Apontou persuasivamente com o rebenque para o caminho, enquanto os olhos de ambos se encontravam com uma expressão que o jovem oficial quis, por um momento, prolongar. Mas em seguida, curvando-se à suave influência da moça, fincou as esporas no corcel e em uns poucos saltos chegou novamente ao lado de Cora.

— Estou satisfeita em conhecê-lo, amigo — continuou a moça, convidando com um gesto o estranho para que se aproximasse, ao mesmo tempo em que acicatava o Narragansett para continuar a furta-passo. — Parentes facciosos quase me convenceram de que não sou inteiramente sem valor em um dueto, e podemos animar nossa viagem praticando nosso passatempo favorito. Pode ser uma grande vantagem para mim, ignorante como sou, ouvir as opiniões e a experiência de um mestre na arte.

— É animador tanto para o espírito quanto para o corpo praticar cânticos sagrados em estações convenientes — respondeu o mestre de canto, obedecendo sem hesitar a sugestão dela para que a seguisse —, e nada alivia mais a mente do que um convívio assim tão consolador. Mas quatro vozes são absolutamente necessárias para a perfeição da melodia. A senhora dá todos os indícios de possuir um soprano suave e rico. Eu, por bondade especial de Deus, posso cantar como tenor até a nota mais alta, mas temos que ter o contraponto e um baixo! O oficial do rei, que hesitou em me aceitar em sua companhia, poderia preencher este último papel, se posso julgar pelas entonações de sua voz no diálogo comum.

— Não julgue com rigor demais à vista de aparências apressadas e enganosas — disse a moça, sorrindo. — Embora o major Heyward possa emitir notas profundas ocasionalmente, acredite-me que seus tons naturais são mais para tenor harmonioso do que para o baixo que ouviu.

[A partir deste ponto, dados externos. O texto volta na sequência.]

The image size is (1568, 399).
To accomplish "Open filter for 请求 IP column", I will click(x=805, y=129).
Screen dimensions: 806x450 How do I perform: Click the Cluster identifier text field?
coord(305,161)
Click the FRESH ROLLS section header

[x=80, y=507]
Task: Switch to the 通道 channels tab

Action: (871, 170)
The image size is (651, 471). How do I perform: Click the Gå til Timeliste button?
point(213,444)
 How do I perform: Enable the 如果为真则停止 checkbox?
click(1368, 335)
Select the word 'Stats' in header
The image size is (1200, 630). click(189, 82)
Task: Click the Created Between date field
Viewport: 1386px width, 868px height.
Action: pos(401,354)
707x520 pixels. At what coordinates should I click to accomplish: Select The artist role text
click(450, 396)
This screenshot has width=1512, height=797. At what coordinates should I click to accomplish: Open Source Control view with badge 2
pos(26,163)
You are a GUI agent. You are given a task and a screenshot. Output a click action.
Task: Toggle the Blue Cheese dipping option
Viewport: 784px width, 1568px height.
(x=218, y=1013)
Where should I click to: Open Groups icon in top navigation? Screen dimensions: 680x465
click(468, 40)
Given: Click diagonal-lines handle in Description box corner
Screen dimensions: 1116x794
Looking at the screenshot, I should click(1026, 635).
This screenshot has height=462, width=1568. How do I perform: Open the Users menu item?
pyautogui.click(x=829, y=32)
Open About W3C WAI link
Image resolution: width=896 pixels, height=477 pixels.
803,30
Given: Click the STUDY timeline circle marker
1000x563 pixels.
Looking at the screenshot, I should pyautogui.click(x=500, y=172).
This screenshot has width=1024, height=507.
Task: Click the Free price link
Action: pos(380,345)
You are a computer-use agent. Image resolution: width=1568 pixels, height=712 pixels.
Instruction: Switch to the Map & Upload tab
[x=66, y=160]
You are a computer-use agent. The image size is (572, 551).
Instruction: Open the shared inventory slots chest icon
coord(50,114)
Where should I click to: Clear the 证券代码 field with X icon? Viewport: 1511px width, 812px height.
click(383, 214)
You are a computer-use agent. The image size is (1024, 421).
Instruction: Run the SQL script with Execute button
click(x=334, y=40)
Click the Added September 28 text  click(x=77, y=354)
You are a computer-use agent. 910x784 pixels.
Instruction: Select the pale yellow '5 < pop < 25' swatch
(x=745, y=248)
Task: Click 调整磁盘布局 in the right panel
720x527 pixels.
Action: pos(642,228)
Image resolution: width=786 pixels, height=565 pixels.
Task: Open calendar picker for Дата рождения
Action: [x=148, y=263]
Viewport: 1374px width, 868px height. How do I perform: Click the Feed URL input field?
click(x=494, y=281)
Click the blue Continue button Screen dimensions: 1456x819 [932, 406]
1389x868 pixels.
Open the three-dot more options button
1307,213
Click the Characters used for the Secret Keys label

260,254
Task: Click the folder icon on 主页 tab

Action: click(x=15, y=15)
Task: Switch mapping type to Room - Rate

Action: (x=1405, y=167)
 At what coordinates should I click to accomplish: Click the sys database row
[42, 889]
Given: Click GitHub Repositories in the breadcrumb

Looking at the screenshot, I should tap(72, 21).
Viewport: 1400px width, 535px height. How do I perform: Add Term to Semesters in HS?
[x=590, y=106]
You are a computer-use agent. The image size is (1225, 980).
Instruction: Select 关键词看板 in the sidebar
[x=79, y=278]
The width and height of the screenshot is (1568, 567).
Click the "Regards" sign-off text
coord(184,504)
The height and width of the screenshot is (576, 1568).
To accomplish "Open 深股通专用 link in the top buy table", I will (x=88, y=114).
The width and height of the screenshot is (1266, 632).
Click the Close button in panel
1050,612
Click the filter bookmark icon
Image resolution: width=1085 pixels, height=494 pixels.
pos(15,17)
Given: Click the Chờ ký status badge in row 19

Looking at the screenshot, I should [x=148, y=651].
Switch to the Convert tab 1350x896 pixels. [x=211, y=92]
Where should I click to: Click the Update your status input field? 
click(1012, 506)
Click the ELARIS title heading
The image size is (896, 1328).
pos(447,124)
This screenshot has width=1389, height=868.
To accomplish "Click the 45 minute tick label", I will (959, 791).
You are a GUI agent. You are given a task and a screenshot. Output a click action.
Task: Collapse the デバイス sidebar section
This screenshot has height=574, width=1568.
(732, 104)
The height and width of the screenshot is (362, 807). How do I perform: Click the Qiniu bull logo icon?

— Neste caso, então, ele é muito experiente na arte dos cânticos sagrados? — perguntou o simplório companheiro de viagem.

Alice sentiu vontade de rir, mas conseguiu reprimir o divertimento, antes de responder:

— Acho que ele é mais viciado em canções profanas. As oportunidades da vida de um soldado são pouco apropriadas para inclinações mais sérias.

— A voz do homem, como outros talentos, lhe é dada para ser usada, não abusada. Ninguém pode dizer que jamais me viu negligenciar meus dons! Sou grato a Deus porque, embora se possa dizer que minha juventude foi predestinada, como a juventude do real David, para as finalidades da música, nenhuma sílaba de versos chulos jamais me profanou os lábios.

— O senhor, então, limitou seus esforços aos cantos sagrados?

— Ainda assim. Uma vez que os salmos de David excedem todas as demais linguagens, assim aconteceu com os cânticos sagrados que foram adaptados a eles pelas figuras divinas e pelos sábios da terra, que superam toda a vã poesia. Por sorte, posso dizer que nada expresso que não os pensamentos e os desejos do próprio Rei de Israel. Isso porque, embora os tempos possam pedir algumas ligeiras mudanças, mesmo assim essa versão que usamos nas colônias da Nova Inglaterra excede tanto todas as outras que, pela sua riqueza, exatidão e simplicidade espiritual, ela se aproxima, tanto quanto é possível, da grande obra do autor inspirado. Nunca passo tempo algum em um lugar, dormindo ou acordado, sem dar um exemplo de sua obra abençoada. Essa edição nº 620, promulgada em Boston, Anno Domini 1744, é intitulada Os Salmos, Hinos e Cantos Espirituais do Velho e Novo Testamento, fielmente traduzidos para a Métrica Inglesa para Uso, Edificação e Conforto dos Santos, em Público e Privado, especialmente na Nova Inglaterra.

Durante esse elogio à fina produção dos poetas nativos, o estranho tirara o livro do bolso e, colocando no nariz um par de óculos de aros de ferro, abriu o volume com um cuidado e veneração apropriados às suas sagradas finalidades.